(Stored items)

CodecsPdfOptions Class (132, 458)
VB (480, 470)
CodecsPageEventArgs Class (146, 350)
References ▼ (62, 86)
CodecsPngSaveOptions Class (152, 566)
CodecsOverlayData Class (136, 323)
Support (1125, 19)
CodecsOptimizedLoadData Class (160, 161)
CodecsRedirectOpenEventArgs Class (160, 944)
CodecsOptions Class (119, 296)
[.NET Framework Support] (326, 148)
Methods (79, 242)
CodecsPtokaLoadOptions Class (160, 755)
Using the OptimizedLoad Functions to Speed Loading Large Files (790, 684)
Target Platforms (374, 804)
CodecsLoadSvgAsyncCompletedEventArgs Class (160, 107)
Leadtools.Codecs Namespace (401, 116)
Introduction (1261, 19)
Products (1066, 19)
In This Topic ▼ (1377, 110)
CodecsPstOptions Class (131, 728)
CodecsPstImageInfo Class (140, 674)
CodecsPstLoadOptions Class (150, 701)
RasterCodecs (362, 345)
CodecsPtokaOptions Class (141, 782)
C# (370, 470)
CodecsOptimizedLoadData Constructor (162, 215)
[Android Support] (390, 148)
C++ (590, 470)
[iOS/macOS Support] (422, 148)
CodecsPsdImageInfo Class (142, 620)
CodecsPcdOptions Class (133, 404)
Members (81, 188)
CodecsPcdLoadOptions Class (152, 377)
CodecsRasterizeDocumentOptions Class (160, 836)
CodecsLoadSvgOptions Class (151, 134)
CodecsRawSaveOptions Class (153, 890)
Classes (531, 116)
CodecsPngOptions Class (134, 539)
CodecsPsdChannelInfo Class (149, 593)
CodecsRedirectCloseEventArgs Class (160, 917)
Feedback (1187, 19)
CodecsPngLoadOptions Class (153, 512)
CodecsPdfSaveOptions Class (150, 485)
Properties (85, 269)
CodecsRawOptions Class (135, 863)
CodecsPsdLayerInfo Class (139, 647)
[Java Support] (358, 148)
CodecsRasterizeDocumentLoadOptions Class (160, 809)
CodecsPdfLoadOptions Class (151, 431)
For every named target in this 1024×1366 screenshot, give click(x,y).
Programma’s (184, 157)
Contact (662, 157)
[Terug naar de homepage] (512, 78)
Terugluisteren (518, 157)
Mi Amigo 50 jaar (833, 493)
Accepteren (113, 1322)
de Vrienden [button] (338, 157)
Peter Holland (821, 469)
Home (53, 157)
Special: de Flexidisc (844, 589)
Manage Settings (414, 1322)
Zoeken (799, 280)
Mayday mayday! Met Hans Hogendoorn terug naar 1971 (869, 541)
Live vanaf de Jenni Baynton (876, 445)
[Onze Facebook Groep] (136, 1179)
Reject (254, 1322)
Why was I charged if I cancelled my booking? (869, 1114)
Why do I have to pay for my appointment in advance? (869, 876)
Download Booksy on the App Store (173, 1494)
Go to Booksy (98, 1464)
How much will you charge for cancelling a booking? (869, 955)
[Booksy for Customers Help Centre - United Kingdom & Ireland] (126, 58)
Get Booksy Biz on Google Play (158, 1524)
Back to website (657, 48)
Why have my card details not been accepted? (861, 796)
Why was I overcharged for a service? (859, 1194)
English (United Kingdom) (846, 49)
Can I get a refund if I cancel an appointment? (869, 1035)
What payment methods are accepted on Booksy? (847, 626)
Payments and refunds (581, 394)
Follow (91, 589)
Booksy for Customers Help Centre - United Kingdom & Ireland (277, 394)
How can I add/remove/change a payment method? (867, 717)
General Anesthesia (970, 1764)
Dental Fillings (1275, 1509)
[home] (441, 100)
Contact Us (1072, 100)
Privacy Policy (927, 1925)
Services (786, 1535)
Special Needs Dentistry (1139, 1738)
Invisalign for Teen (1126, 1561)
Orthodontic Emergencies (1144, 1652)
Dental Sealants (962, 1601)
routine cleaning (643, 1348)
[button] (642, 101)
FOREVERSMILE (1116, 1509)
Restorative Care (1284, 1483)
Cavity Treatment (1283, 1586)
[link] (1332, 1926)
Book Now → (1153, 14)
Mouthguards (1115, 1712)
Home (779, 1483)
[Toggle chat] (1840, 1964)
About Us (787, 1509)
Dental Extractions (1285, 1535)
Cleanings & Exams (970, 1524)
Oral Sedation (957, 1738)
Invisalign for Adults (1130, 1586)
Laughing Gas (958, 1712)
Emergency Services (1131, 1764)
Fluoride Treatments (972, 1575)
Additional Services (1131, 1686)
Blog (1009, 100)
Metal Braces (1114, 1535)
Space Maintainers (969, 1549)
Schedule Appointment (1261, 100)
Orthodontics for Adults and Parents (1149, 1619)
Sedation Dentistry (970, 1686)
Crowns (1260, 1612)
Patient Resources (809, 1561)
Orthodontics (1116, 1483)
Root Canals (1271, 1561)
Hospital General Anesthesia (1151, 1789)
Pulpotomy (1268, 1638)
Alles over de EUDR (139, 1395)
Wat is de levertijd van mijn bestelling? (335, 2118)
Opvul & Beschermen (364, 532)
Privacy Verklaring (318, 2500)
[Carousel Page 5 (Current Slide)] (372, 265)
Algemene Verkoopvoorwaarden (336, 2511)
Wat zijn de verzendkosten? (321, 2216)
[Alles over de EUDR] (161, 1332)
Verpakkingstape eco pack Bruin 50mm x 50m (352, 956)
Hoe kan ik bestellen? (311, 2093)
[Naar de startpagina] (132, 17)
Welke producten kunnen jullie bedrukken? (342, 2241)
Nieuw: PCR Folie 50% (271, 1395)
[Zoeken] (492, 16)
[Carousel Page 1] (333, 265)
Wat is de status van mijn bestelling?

▶ **Exercise description**
Write out all records exactly, keeping every detail.

▶ **Output of the task**
CodecsPdfOptions Class (132, 458)
VB (480, 470)
CodecsPageEventArgs Class (146, 350)
References ▼ (62, 86)
CodecsPngSaveOptions Class (152, 566)
CodecsOverlayData Class (136, 323)
Support (1125, 19)
CodecsOptimizedLoadData Class (160, 161)
CodecsRedirectOpenEventArgs Class (160, 944)
CodecsOptions Class (119, 296)
[.NET Framework Support] (326, 148)
Methods (79, 242)
CodecsPtokaLoadOptions Class (160, 755)
Using the OptimizedLoad Functions to Speed Loading Large Files (790, 684)
Target Platforms (374, 804)
CodecsLoadSvgAsyncCompletedEventArgs Class (160, 107)
Leadtools.Codecs Namespace (401, 116)
Introduction (1261, 19)
Products (1066, 19)
In This Topic ▼ (1377, 110)
CodecsPstOptions Class (131, 728)
CodecsPstImageInfo Class (140, 674)
CodecsPstLoadOptions Class (150, 701)
RasterCodecs (362, 345)
CodecsPtokaOptions Class (141, 782)
C# (370, 470)
CodecsOptimizedLoadData Constructor (162, 215)
[Android Support] (390, 148)
C++ (590, 470)
[iOS/macOS Support] (422, 148)
CodecsPsdImageInfo Class (142, 620)
CodecsPcdOptions Class (133, 404)
Members (81, 188)
CodecsPcdLoadOptions Class (152, 377)
CodecsRasterizeDocumentOptions Class (160, 836)
CodecsLoadSvgOptions Class (151, 134)
CodecsRawSaveOptions Class (153, 890)
Classes (531, 116)
CodecsPngOptions Class (134, 539)
CodecsPsdChannelInfo Class (149, 593)
CodecsRedirectCloseEventArgs Class (160, 917)
Feedback (1187, 19)
CodecsPngLoadOptions Class (153, 512)
CodecsPdfSaveOptions Class (150, 485)
Properties (85, 269)
CodecsRawOptions Class (135, 863)
CodecsPsdLayerInfo Class (139, 647)
[Java Support] (358, 148)
CodecsRasterizeDocumentLoadOptions Class (160, 809)
CodecsPdfLoadOptions Class (151, 431)
For every named target in this 1024×1366 screenshot, give click(x,y).
Programma’s (184, 157)
Contact (662, 157)
[Terug naar de homepage] (512, 78)
Terugluisteren (518, 157)
Mi Amigo 50 jaar (833, 493)
Accepteren (113, 1322)
de Vrienden [button] (338, 157)
Peter Holland (821, 469)
Home (53, 157)
Special: de Flexidisc (844, 589)
Manage Settings (414, 1322)
Zoeken (799, 280)
Mayday mayday! Met Hans Hogendoorn terug naar 1971 (869, 541)
Live vanaf de Jenni Baynton (876, 445)
[Onze Facebook Groep] (136, 1179)
Reject (254, 1322)
Why was I charged if I cancelled my booking? (869, 1114)
Why do I have to pay for my appointment in advance? (869, 876)
Download Booksy on the App Store (173, 1494)
Go to Booksy (98, 1464)
How much will you charge for cancelling a booking? (869, 955)
[Booksy for Customers Help Centre - United Kingdom & Ireland] (126, 58)
Get Booksy Biz on Google Play (158, 1524)
Back to website (657, 48)
Why have my card details not been accepted? (861, 796)
Why was I overcharged for a service? (859, 1194)
English (United Kingdom) (846, 49)
Can I get a refund if I cancel an appointment? (869, 1035)
What payment methods are accepted on Booksy? (847, 626)
Payments and refunds (581, 394)
Follow (91, 589)
Booksy for Customers Help Centre - United Kingdom & Ireland (277, 394)
How can I add/remove/change a payment method? (867, 717)
General Anesthesia (970, 1764)
Dental Fillings (1275, 1509)
[home] (441, 100)
Contact Us (1072, 100)
Privacy Policy (927, 1925)
Services (786, 1535)
Special Needs Dentistry (1139, 1738)
Invisalign for Teen (1126, 1561)
Orthodontic Emergencies (1144, 1652)
Dental Sealants (962, 1601)
routine cleaning (643, 1348)
[button] (642, 101)
FOREVERSMILE (1116, 1509)
Restorative Care (1284, 1483)
Cavity Treatment (1283, 1586)
[link] (1332, 1926)
Book Now → (1153, 14)
Mouthguards (1115, 1712)
Home (779, 1483)
[Toggle chat] (1840, 1964)
About Us (787, 1509)
Dental Extractions (1285, 1535)
Cleanings & Exams (970, 1524)
Oral Sedation (957, 1738)
Invisalign for Adults (1130, 1586)
Laughing Gas (958, 1712)
Emergency Services (1131, 1764)
Fluoride Treatments (972, 1575)
Additional Services (1131, 1686)
Blog (1009, 100)
Metal Braces (1114, 1535)
Space Maintainers (969, 1549)
Schedule Appointment (1261, 100)
Orthodontics for Adults and Parents (1149, 1619)
Sedation Dentistry (970, 1686)
Crowns (1260, 1612)
Patient Resources (809, 1561)
Orthodontics (1116, 1483)
Root Canals (1271, 1561)
Hospital General Anesthesia (1151, 1789)
Pulpotomy (1268, 1638)
Alles over de EUDR (139, 1395)
Wat is de levertijd van mijn bestelling? (335, 2118)
Opvul & Beschermen (364, 532)
Privacy Verklaring (318, 2500)
[Carousel Page 5 (Current Slide)] (372, 265)
Algemene Verkoopvoorwaarden (336, 2511)
Wat zijn de verzendkosten? (321, 2216)
[Alles over de EUDR] (161, 1332)
Verpakkingstape eco pack Bruin 50mm x 50m (352, 956)
Hoe kan ik bestellen? (311, 2093)
[Naar de startpagina] (132, 17)
Welke producten kunnen jullie bedrukken? (342, 2241)
Nieuw: PCR Folie 50% (271, 1395)
[Zoeken] (492, 16)
[Carousel Page 1] (333, 265)
Wat is de status van mijn bestelling?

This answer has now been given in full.